Emotional Abuse, Financial Dependent, and Afraid to Let Go
My boyfriend has always been emotionally abusive, but lately it is getting out of control. He won’t admit he has a problem since everything is my fault. Because of this I have decided to get out. I’m having trouble for 2 reasons.
1. He has been fully financially supporting me and my kids for 2 years. I am trying to look for a job, but no success yet.
2. He told me a while ago that he wouldn’t wait very long before he slept with someone else. The ironic part is I know this is the very reason I should leave yet it is the very reason I can’t.
How do I stop imagining that or better yet caring about it? Please help.
-Annie
Dear Annie,
I understand how hard it is to let go when you love someone, but you really have to put your children first and then your own wellbeing. If you can’t leave your own good, then please do it for your children’s good.
They are in a bad environment and they are learning how to treat people by watching your boyfriend. He may even be emotionally abusing your children which would add to the urgency to get out.
Your most import job and purpose is to be a good mother to your children and how you raise them will effect the rest of their lives. I know many adults including myself that are still trying to undo the emotional damage caused by parents and the environments in which we were raised.

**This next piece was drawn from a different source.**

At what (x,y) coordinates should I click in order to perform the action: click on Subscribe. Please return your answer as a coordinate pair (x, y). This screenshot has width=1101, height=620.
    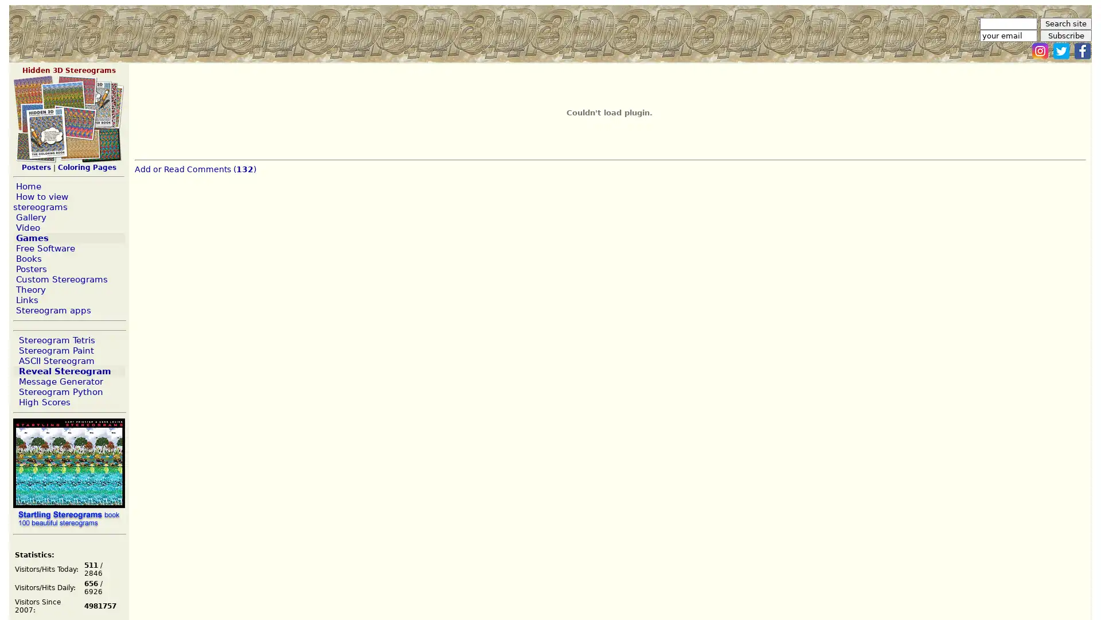
    Looking at the image, I should click on (1065, 35).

Give your kids the best possible shot in life. Also, you have to understand that you deserve better and even if he does sleep with another girl, it’s no refection on you and you can actually feel sorry for her as now she will have to be subject to his abuse.
You know the right thing to do, now put it to action and do what’s best.
Kindest regards,
Ted
Filed Under: Abuse, Ask a Counselor, Family Dysfunction


Comments (2)
i understand what you are saying and believe me I have thought about that and I know the right thing to do, but I’m asking how to stop obssessing about him with someone else. Please tell me how to control those thoughts. Nobody has been able to yet. Once I’m able to do that, then making my life better for my kids and myself will be easier. I know they need to come first. That’s why I want out. I also mentioned he controls the finances. If I simply say good-bye I’ll be cut off. Please address this issue too.
Thnaks
Annie
The first step to stopping an obsession is to let go. You let go by understanding that the object isn’t yours to own and doesn’t belong to you. That object (person) has the freedom to make their own choices just as you do. Leaving would be letting go and then you have to use a lot of self talk that reinforces the fact the he doesn’t belong to you, and you can’t control him. Do you have family of friends you could stay with for a month or so until you get on your feet? I don’t know your situation in detail so I can’t address that fully, but I would rather live on the street than have my kids subject to abuse as well as myself. The streets would do less damage. Where there’s a will there’s a way, you just got to let go and move on this. It will work out.